Stored data entries
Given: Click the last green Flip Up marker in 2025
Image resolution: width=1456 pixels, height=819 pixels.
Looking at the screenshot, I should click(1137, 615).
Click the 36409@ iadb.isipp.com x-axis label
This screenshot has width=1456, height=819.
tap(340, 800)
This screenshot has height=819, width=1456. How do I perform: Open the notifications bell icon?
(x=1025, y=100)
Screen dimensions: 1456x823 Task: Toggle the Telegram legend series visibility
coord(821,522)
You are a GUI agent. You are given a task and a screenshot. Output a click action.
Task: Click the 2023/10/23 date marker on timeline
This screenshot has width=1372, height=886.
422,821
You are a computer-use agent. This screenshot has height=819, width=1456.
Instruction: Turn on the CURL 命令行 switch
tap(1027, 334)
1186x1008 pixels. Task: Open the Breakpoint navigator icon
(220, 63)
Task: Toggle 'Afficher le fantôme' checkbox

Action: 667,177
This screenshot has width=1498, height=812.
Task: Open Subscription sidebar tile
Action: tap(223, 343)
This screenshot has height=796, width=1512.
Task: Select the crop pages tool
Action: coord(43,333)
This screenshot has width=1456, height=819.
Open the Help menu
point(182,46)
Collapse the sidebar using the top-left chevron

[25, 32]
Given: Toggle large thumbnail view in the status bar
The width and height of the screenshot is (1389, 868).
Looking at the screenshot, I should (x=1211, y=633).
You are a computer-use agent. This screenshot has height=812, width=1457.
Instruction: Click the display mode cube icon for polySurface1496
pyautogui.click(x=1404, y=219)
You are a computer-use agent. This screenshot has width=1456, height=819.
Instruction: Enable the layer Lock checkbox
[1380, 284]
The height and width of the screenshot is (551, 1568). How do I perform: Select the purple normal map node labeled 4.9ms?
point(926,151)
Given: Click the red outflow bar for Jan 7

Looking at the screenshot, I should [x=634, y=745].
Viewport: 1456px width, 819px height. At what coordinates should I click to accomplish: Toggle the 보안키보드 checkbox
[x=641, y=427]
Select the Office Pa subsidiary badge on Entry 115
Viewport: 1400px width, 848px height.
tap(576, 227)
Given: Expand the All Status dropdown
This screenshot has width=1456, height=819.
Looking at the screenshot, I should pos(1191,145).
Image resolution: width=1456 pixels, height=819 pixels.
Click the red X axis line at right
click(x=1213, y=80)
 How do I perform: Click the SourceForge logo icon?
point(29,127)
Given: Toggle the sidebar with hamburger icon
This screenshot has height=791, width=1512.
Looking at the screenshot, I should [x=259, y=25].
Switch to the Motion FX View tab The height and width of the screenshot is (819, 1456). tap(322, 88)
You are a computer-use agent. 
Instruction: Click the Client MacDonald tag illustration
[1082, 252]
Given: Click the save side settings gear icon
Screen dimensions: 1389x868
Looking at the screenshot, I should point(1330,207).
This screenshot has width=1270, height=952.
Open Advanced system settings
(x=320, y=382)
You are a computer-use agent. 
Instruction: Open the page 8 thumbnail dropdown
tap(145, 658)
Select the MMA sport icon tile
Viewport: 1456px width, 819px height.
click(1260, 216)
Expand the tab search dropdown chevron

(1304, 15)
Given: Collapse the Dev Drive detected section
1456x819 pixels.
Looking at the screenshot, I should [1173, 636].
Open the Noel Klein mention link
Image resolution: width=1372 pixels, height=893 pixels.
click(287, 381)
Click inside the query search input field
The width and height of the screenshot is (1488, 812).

**Problem**
Copy all the data. Match it exactly.

**Answer to the exercise**
Given: Click the last green Flip Up marker in 2025
Image resolution: width=1456 pixels, height=819 pixels.
Looking at the screenshot, I should click(1137, 615).
Click the 36409@ iadb.isipp.com x-axis label
This screenshot has width=1456, height=819.
tap(340, 800)
This screenshot has height=819, width=1456. How do I perform: Open the notifications bell icon?
(x=1025, y=100)
Screen dimensions: 1456x823 Task: Toggle the Telegram legend series visibility
coord(821,522)
You are a GUI agent. You are given a task and a screenshot. Output a click action.
Task: Click the 2023/10/23 date marker on timeline
This screenshot has width=1372, height=886.
422,821
You are a computer-use agent. This screenshot has height=819, width=1456.
Instruction: Turn on the CURL 命令行 switch
tap(1027, 334)
1186x1008 pixels. Task: Open the Breakpoint navigator icon
(220, 63)
Task: Toggle 'Afficher le fantôme' checkbox

Action: 667,177
This screenshot has width=1498, height=812.
Task: Open Subscription sidebar tile
Action: tap(223, 343)
This screenshot has height=796, width=1512.
Task: Select the crop pages tool
Action: coord(43,333)
This screenshot has width=1456, height=819.
Open the Help menu
point(182,46)
Collapse the sidebar using the top-left chevron

[25, 32]
Given: Toggle large thumbnail view in the status bar
The width and height of the screenshot is (1389, 868).
Looking at the screenshot, I should (x=1211, y=633).
You are a computer-use agent. This screenshot has height=812, width=1457.
Instruction: Click the display mode cube icon for polySurface1496
pyautogui.click(x=1404, y=219)
You are a computer-use agent. This screenshot has width=1456, height=819.
Instruction: Enable the layer Lock checkbox
[1380, 284]
The height and width of the screenshot is (551, 1568). How do I perform: Select the purple normal map node labeled 4.9ms?
point(926,151)
Given: Click the red outflow bar for Jan 7

Looking at the screenshot, I should [x=634, y=745].
Viewport: 1456px width, 819px height. At what coordinates should I click to accomplish: Toggle the 보안키보드 checkbox
[x=641, y=427]
Select the Office Pa subsidiary badge on Entry 115
Viewport: 1400px width, 848px height.
tap(576, 227)
Given: Expand the All Status dropdown
This screenshot has width=1456, height=819.
Looking at the screenshot, I should pos(1191,145).
Image resolution: width=1456 pixels, height=819 pixels.
Click the red X axis line at right
click(x=1213, y=80)
 How do I perform: Click the SourceForge logo icon?
point(29,127)
Given: Toggle the sidebar with hamburger icon
This screenshot has height=791, width=1512.
Looking at the screenshot, I should [x=259, y=25].
Switch to the Motion FX View tab The height and width of the screenshot is (819, 1456). tap(322, 88)
You are a computer-use agent. 
Instruction: Click the Client MacDonald tag illustration
[1082, 252]
Given: Click the save side settings gear icon
Screen dimensions: 1389x868
Looking at the screenshot, I should point(1330,207).
This screenshot has width=1270, height=952.
Open Advanced system settings
(x=320, y=382)
You are a computer-use agent. 
Instruction: Open the page 8 thumbnail dropdown
tap(145, 658)
Select the MMA sport icon tile
Viewport: 1456px width, 819px height.
click(1260, 216)
Expand the tab search dropdown chevron

(1304, 15)
Given: Collapse the Dev Drive detected section
1456x819 pixels.
Looking at the screenshot, I should [1173, 636].
Open the Noel Klein mention link
Image resolution: width=1372 pixels, height=893 pixels.
click(287, 381)
Click inside the query search input field
The width and height of the screenshot is (1488, 812).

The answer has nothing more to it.